Denn auch in der skeptischen Bevölkerungshälfte will immer noch die große Mehrheit, dass Flüchtlingen geholfen wird, dass Integration gefördert wird, dass Zusammenleben harmonisch gut organisiert wird. Das nennt sich Zivilisation und ist im Land weiter verbreitet, als vermutet.
Besonders deutlich wird das in den viele Umfragen, in denen die Menschen ihr faktisches Erleben ganz objektiv und unaufgeregt wiedergeben.
Nochmal zur Meinungsforschung, diesmal Forsa:
„Haben Sie in Ihrer Gemeinde schon etwas von den vielen Flüchtlingen bemerkt?“
Nein: 34%. Ja, aber ich habe das nicht als störend empfunden: 58%.
Ja, und ich habe sie als störend empfunden: 8%.
Fazit: 92% haben entweder gar keine Flüchtlinge erlebt oder fühlen sich ungestört.

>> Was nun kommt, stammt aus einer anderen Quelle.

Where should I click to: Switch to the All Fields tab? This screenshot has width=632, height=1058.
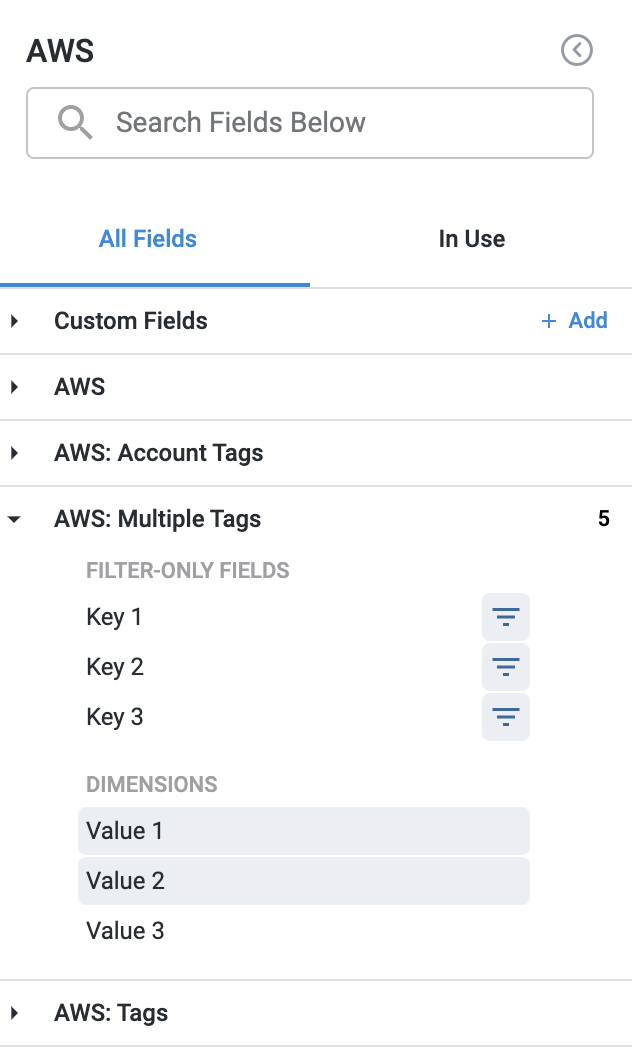[x=148, y=239]
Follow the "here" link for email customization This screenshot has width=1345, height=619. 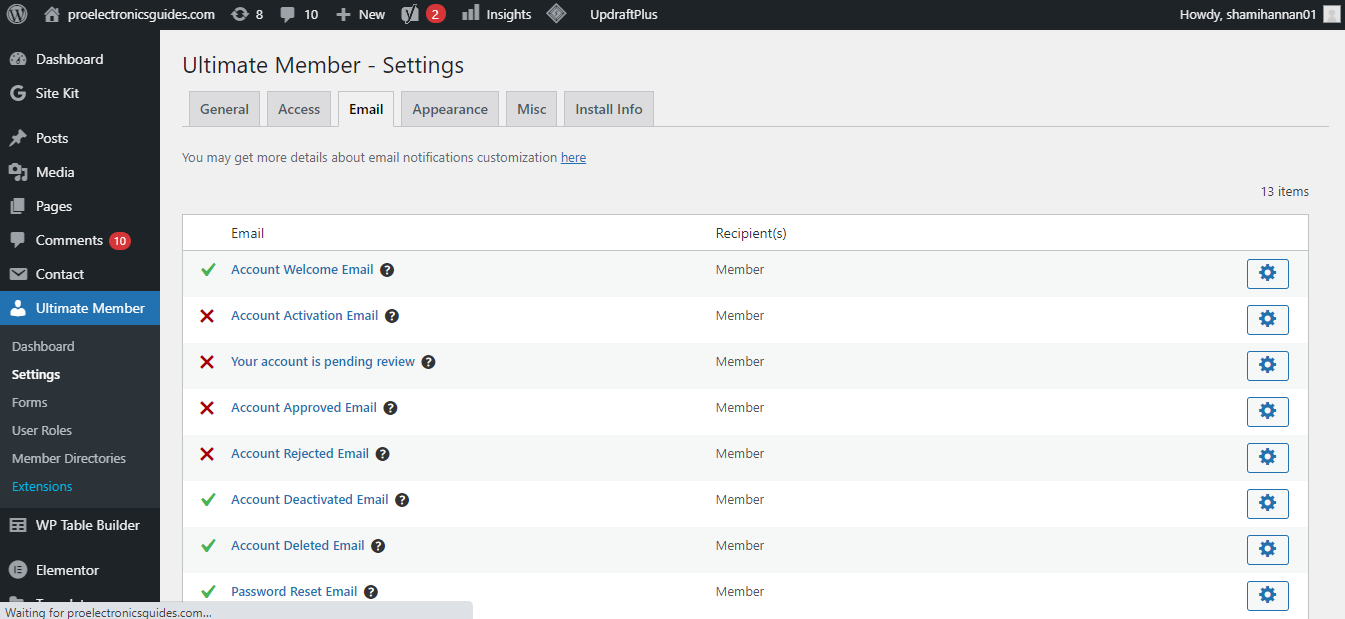pos(573,157)
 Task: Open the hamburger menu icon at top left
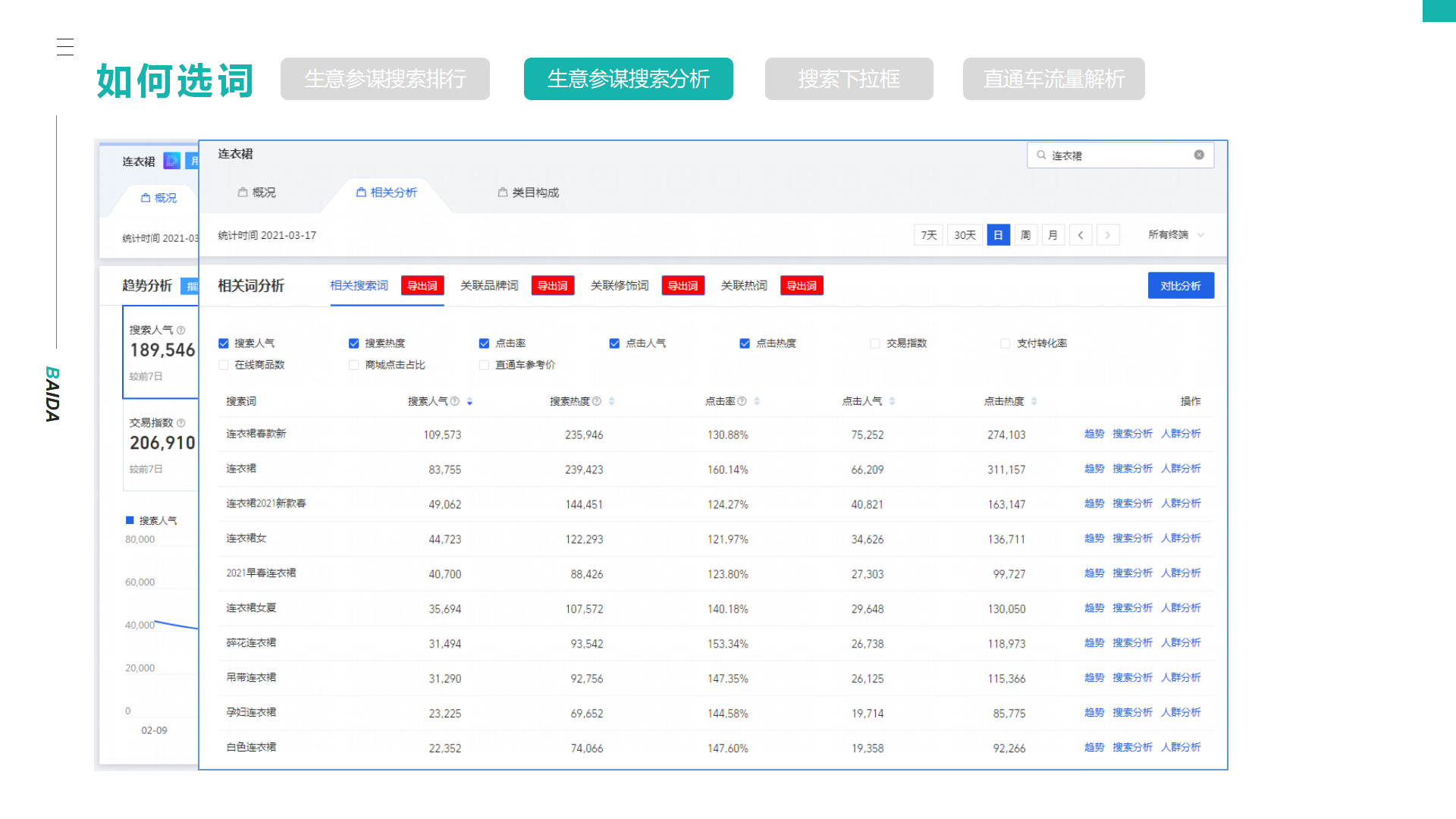(x=65, y=47)
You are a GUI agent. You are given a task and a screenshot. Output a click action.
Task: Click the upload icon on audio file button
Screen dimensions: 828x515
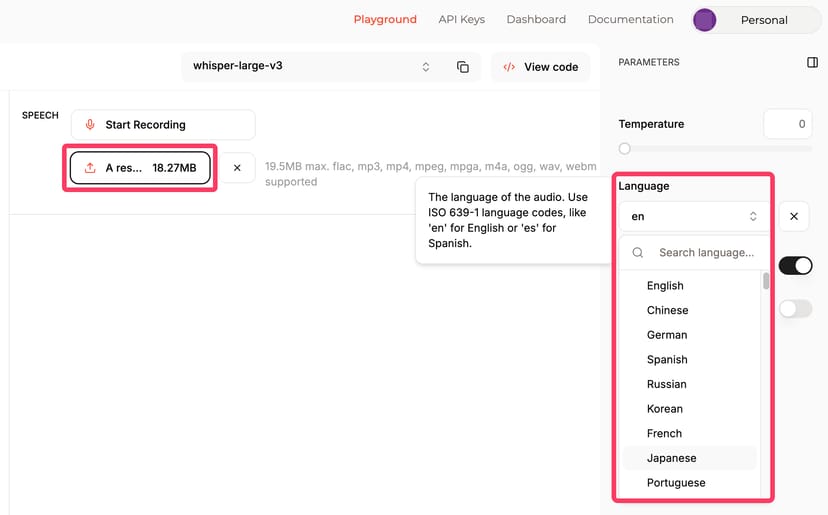click(x=90, y=168)
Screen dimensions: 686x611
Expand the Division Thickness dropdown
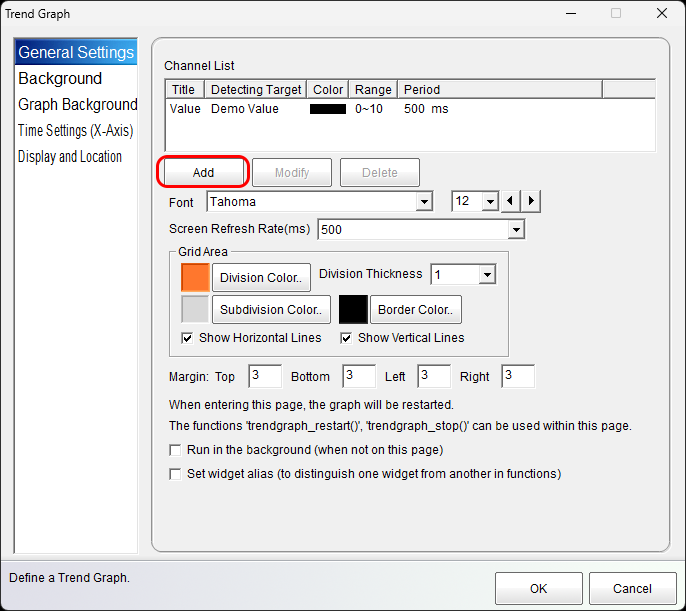[x=487, y=274]
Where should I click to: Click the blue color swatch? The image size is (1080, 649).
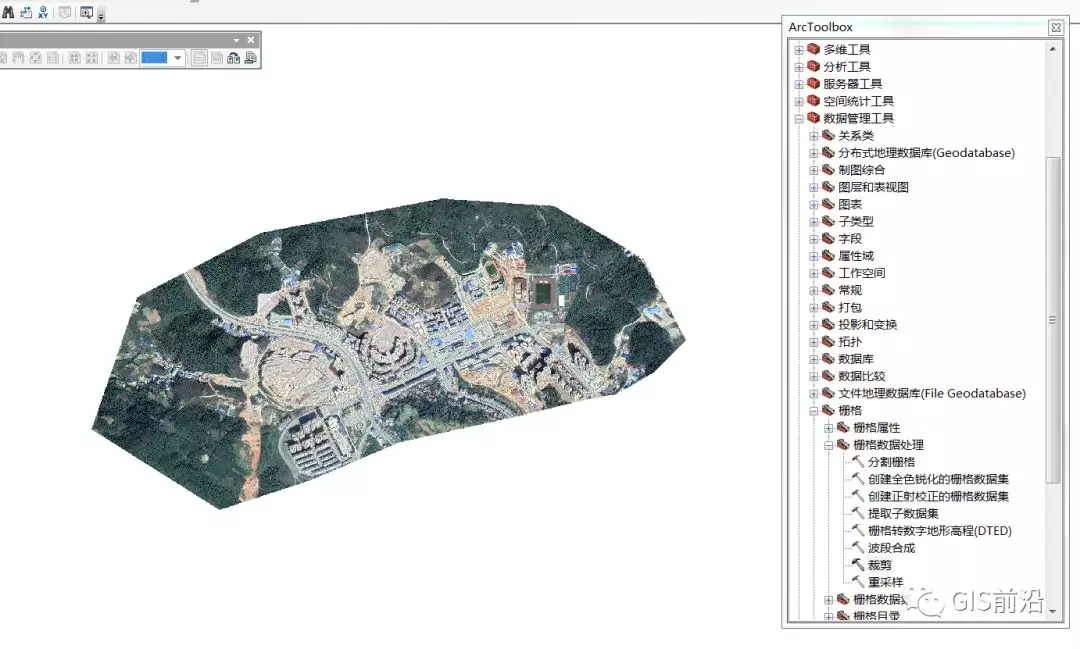click(154, 57)
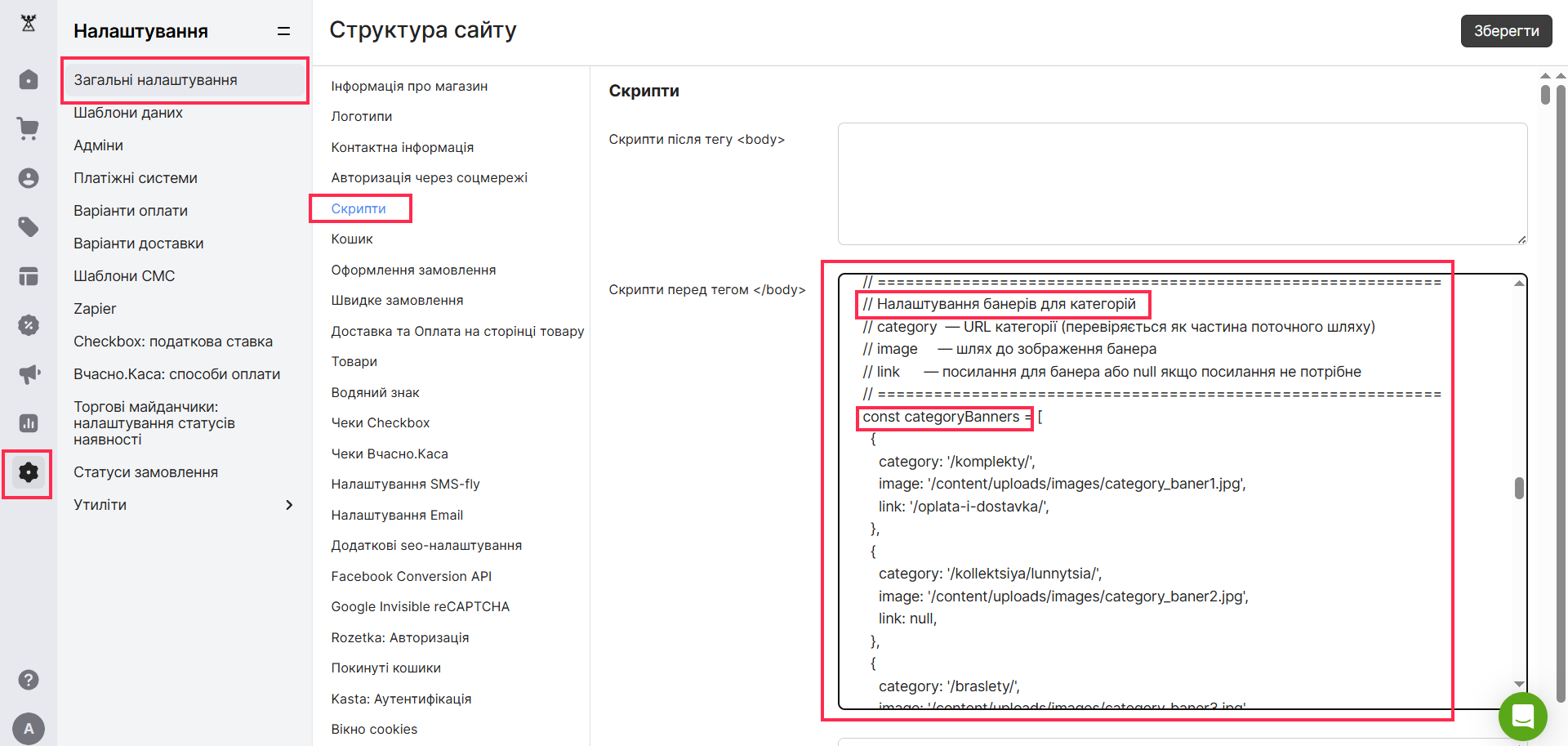Viewport: 1568px width, 746px height.
Task: Collapse the Налаштування sidebar menu
Action: click(x=283, y=31)
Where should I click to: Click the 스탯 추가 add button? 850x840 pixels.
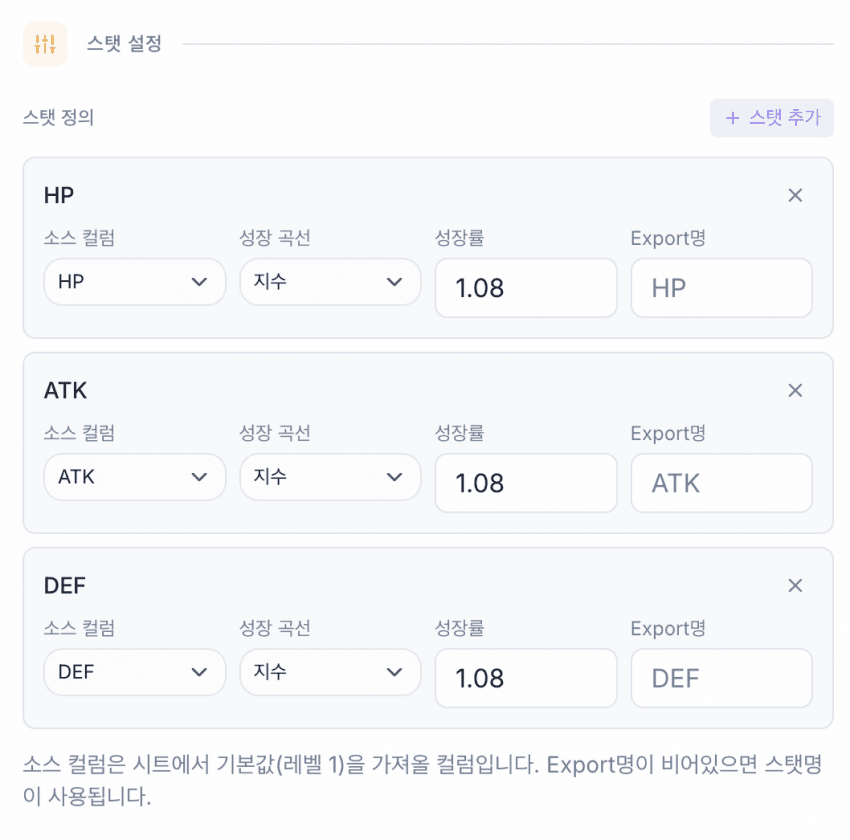coord(771,118)
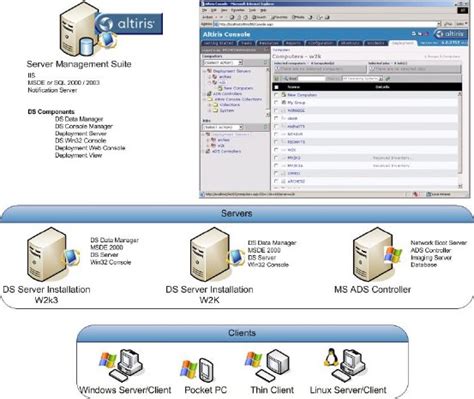The height and width of the screenshot is (399, 474).
Task: Switch to the Deployment tab
Action: click(402, 43)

Wenn man ein Hardcore-Flüchtlingsfeind ist, dann gehört man nicht zu den 92%, die sich von Flüchtlingen nicht gestört sehen. Dann erfindet man „Störung“ oder hat sowieso schon Phantom-Schnappatmung.
Dieses Ergebnis deckt sich mit vielen anderen, etwa einer Untersuchung von Emnid. TNS Emnid fragte im Februar 2016, wie sich die eigene Situation durch die Flüchtlinge verändert habe: Gar nicht: 85%. Hat sich verbessert: 5%. Hat sich verschlechtert: 10%.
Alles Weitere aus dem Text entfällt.